Dr. Marion Marschall

Das Votum war überzeugend: Mit sehr großen Mehrheiten wurde der neue hauptamtliche Vorstand der Kassenzahnärztlichen Bundesvereinigung für die 16. Legislaturperiode am 29. März 2023 in Berlin gewählt. Martin Hendges erhielt bei der Wahl zum Vorsitzenden des Vorstands sogar 56 der 57 abgegebenen und möglichen Stimmen. Das war auch ein starkes Signal für die Selbstverwaltung und die Freiberuflichkeit.

Damit wird ein sehr erfahrenes Team die Führung der obersten Vertretung der Vertragszahnärzteschaft übernehmen. Martin Hendges und Dr. Karl-Georg Pochhammer gehören dem KZBV-Vorstand schon seit einer Legislaturperiode an. Hendges wurde von seinem Vorgänger im Amt, Dr. Wolfgang Eßer, schon bei der Wahl 2017 als sein potenzieller Nachfolger eingeführt und in der vergangenen Legislaturperiode in allen Bereichen intensiv eingearbeitet. Beide verbindet eine lange gemeinsame standespolitische Geschichte aus Nordrhein, sie waren auf einer Wellenlänge unterwegs und konnten über die Corona-Pandemie hinweg bis zum Antritt der Ampel-Koalition im Dezember 2021 für die Zahnärzteschaft viel erreichen.

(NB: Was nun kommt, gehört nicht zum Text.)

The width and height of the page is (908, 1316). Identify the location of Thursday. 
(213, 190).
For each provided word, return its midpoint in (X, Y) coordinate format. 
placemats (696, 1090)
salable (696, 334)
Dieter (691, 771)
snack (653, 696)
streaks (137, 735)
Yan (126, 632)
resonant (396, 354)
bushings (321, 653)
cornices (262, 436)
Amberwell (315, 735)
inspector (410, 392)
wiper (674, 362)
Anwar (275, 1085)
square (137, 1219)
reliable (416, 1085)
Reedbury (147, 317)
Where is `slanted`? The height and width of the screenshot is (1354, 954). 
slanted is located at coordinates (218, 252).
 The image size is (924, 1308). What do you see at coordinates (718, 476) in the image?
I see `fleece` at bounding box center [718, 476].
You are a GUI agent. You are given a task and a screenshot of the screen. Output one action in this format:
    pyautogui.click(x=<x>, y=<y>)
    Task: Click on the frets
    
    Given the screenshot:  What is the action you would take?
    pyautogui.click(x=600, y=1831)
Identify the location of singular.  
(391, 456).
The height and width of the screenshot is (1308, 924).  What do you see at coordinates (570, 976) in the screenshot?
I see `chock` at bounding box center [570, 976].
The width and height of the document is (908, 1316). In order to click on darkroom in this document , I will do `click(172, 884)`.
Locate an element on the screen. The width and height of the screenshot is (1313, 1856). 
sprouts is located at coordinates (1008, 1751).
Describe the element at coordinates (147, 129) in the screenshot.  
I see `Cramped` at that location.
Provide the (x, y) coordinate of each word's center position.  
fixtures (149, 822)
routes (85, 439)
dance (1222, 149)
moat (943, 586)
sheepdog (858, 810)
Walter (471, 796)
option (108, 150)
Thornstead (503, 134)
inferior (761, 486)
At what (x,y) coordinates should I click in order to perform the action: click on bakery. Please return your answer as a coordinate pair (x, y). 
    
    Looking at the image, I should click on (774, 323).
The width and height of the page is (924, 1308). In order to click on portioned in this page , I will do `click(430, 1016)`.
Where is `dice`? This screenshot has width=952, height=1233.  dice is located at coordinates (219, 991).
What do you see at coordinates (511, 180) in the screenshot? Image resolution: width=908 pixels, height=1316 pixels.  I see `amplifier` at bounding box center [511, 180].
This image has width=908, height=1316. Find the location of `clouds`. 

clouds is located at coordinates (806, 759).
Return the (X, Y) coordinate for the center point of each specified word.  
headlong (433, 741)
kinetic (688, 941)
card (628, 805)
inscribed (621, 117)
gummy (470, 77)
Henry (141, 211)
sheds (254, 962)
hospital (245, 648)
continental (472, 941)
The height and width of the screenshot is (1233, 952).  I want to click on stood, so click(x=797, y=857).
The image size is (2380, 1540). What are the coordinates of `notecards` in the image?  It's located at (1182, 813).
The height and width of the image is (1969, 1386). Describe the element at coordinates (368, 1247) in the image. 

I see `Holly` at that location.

Eindeutiges Votum für Dr. Ute Maier

Sehr erfreulich ist das eindeutige Votum für die erste Frau im KZBV-Vorstand. Dr. Ute Maier ist im KZV- und auch im KZBV-Geschäft lange unterwegs, mit viel Erfahrung und Verhandlungsgeschick und nicht zuletzt Empathie. Die 50 Ja-Stimmen bei nur fünf Gegenstimmen und zwei Enthaltungen zeigen deutlich, dass sie nicht als die gesetzlich vorgeschriebene „Quotenfrau“ gewählt wurde, sondern wegen ihrer nachgewiesenen Expertise für dieses Amt.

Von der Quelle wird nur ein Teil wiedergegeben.